The importance of having targets is perhaps best reflected in two other references about where the measure fits in with the plans to meet the Government's overall targets. We have clear commitments on reducing carbon dioxide emissions. They are part of our Kyoto commitments and ones for which the Minister has been pre-eminent in fighting, not only in this country but on the international stage. He deserves enormous praise for that. The difficulty comes in questions about whether we have the programmes, mechanisms and targets in place for delivering that to which the Government are already committed. In a report from the Solar Millennium Project of Forum for the Future, which was published in September 2001, the prospect for meeting our existing targets were set out starkly in the report's summary. The opening sentence says:

    By 2010 the UK Government aims to achieve a 20 per cent. reduction in carbon dioxide emissions from 1990 levels.

At the end of the two-paragraph introduction, it states:

    However the study indicates that on current policies, the target will not be met,

and the conclusion is:

    It is clear that current policies will have to be extended beyond those in the HEE scenario, implying a much greater effort to improve home energy efficiency, and so reduce carbon emissions from households, if the UK Government is to reach its Climate Change target for this sector.
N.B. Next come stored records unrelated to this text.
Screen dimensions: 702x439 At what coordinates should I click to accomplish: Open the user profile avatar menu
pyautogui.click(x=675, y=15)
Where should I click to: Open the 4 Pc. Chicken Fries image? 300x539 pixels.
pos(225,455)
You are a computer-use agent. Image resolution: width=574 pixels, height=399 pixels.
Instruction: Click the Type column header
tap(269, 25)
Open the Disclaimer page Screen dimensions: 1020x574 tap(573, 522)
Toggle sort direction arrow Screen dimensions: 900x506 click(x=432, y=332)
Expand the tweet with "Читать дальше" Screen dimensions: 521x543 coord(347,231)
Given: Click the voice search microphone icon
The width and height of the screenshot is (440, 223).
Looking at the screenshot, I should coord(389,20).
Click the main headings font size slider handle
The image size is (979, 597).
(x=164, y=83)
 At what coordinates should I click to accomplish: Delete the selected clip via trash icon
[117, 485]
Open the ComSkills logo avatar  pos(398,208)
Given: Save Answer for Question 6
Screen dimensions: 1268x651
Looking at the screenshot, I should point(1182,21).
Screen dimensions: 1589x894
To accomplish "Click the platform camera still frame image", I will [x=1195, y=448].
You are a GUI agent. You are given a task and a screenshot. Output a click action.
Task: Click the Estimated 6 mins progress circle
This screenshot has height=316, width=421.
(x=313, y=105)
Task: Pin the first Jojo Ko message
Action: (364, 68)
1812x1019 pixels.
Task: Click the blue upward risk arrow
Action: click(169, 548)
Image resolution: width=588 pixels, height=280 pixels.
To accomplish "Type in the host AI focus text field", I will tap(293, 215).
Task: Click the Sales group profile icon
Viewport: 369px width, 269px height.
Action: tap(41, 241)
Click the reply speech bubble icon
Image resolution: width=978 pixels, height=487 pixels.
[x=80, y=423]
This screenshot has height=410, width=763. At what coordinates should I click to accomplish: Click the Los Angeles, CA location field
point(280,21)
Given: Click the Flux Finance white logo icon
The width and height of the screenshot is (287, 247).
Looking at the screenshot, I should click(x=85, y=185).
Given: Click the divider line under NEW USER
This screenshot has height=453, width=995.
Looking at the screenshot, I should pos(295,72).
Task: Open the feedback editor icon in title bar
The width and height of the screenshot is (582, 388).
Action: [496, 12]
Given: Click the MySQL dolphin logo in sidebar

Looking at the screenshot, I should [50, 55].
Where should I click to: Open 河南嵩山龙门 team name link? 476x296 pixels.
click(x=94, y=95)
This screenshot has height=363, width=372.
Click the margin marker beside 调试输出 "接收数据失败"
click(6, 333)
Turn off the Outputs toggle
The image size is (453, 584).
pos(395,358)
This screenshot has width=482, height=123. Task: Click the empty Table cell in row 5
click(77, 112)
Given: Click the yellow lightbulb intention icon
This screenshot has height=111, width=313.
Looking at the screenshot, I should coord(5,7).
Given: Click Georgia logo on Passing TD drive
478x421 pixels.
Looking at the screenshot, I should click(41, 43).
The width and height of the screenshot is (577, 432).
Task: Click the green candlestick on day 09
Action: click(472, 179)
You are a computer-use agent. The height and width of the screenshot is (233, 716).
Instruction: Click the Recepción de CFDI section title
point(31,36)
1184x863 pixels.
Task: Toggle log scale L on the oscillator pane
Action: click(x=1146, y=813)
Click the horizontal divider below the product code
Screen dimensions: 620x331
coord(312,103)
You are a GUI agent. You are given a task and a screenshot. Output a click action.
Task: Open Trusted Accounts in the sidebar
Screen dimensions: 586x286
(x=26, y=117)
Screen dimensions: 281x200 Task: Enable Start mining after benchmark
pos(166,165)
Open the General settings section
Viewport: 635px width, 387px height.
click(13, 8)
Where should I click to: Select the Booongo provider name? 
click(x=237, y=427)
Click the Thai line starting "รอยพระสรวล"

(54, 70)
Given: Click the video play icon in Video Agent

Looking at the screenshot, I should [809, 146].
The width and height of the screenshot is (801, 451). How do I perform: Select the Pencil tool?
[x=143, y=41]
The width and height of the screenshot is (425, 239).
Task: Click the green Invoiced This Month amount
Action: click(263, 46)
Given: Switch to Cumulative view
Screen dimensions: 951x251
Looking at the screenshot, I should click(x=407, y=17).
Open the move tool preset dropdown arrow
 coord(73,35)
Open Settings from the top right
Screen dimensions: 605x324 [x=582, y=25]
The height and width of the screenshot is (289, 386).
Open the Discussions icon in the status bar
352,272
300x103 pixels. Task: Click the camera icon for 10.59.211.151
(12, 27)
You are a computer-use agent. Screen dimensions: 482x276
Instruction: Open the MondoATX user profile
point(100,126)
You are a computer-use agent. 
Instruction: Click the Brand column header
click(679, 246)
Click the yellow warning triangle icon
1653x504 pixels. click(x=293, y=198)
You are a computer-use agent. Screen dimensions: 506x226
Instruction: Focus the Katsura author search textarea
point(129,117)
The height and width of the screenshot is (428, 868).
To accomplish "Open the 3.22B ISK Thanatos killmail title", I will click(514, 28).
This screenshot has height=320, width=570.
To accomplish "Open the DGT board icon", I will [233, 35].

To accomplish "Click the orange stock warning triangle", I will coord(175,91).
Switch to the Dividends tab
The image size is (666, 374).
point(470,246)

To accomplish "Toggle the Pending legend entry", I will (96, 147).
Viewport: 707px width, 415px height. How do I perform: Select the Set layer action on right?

The report of the performance and innovation unit, which has not yet been formally published but appears on the website, notes that the report

    puts forward a programme to produce a step change in the nation's energy efficiency, led by the Government itself. At the centre would be a new target—to ensure that domestic consumers' energy efficiency improves by 20 per cent. between now and 2010, and again by a further 20 per cent. between 2010 and 2020. This would approximately double the existing rate of improvement.

The two reports together present us with an awesome challenge. The first acknowledges that we will not reach our existing targets on our current framework of commitments. The second says that the targets themselves are not sufficient to meet our climate change obligations. We should consider the Bill against that backdrop.

Many hon. Members know how serious the Minister is about performance and targets. In September last year, he wrote to his ministerial colleague the Under-Secretary of State for Trade and Industry about performance under the Home Energy Conservation Act 1995:

    In the first four years of HECA, authorities in England have reported an overall improvement of just over 6 per cent. This is to be welcomed but is clearly wholly inadequate. To help them make better progress, we are undertaking a review of the existing policy framework within which local authorities in England carry out their energy efficiency activities. The review will be broad ranging and will address, amongst other things, the working of HECA, including making the 30 per cent. target more robust.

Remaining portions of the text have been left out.